- **Selected passage**:
++++

Overview
The Knowledge Base Search Node (embed-search) retrieves the most relevant chunks from a Knowledge Base for a given search query. It uses vector search (with optional reranking and continuation) so you can feed retrieved context into LLM nodes—a common Retrieval Augmented Generation (RAG) pattern.Recommendation: For most RAG and Q&A use cases, we recommend using the Agent Node with the Knowledge Base Search tool configured instead of this node. The agent can decide when and how to query the knowledge base and combine search results with other tools (e.g. web search). Use this Knowledge Base Search Node when you need a single, deterministic search step in the graph (e.g. a fixed query that always runs and passes results to an LLM).
Configuration Parameters
- Knowledge Base Select the knowledge base to search. If you haven’t created one yet, do so from the Knowledge Base page. The node will retrieve chunks from this index.
-
Search String
The query used for semantic search. Supports format strings from workflow input (e.g.
{user_question}). Example: What are the benefits of AI? - Include Document Metadata for Citations When enabled, the output includes XML-formatted metadata for citations.
Advanced Settings
- [VectorDB] Search Type Similarity — Retrieve by vector similarity only. MMR — Maximal Marginal Relevance; balances similarity with diversity to reduce redundant chunks.
- [VectorDB] Retrieval Mode Dense — Use dense embeddings only (default). Sparse — Use sparse embeddings only. Hybrid — Combine dense and sparse. Sparse and Hybrid require the knowledge base to have a sparse embedding model configured; otherwise the node returns an error and only Dense is supported.
- [VectorDB] Retrieve Top-N Chunks Number of most similar chunks to fetch from the vector store before reranking (0–100). Default: 40.
- [VectorDB] Similarity Score Threshold Minimum similarity score for results (0.0–1.0). Chunks below this threshold are excluded.
-
[Reranker] Rerank Model
Cohere model used to rerank retrieved chunks:
- Cohere Rerank-v3.5
- Cohere Rerank-English-v3.0
- Cohere Rerank-Multilingual-v3.0
- [Reranker] Return Top-N Chunks Number of chunks to keep after reranking (0–100). Default: 20.

++++

- **Supplied data**:
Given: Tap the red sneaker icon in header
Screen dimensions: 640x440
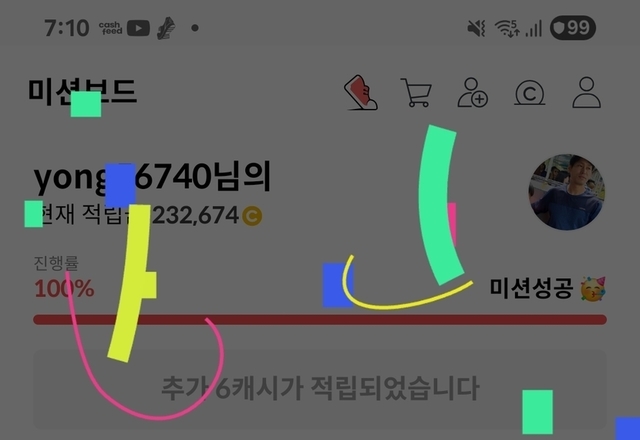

++++

- **Required actions**:
a) Rewrite the Knowledge Base Search Node page from "- [VectorDB] Similarity" to "(0–100). Default: 20.", swapping "reranking" for "re-ranking".
b) On the Knowledge Base Search Node page, what is the default number of chunks fetched from the vector store before reranking?

- **Numbered responses**:
a)
- [VectorDB] Similarity Score Threshold Minimum similarity score for results (0.0–1.0). Chunks below this threshold are excluded.
-
[Reranker] Rerank Model
Cohere model used to rerank retrieved chunks:
- Cohere Rerank-v3.5
- Cohere Rerank-English-v3.0
- Cohere Rerank-Multilingual-v3.0
- [Reranker] Return Top-N Chunks Number of chunks to keep after re-ranking (0–100). Default: 20.

b) 40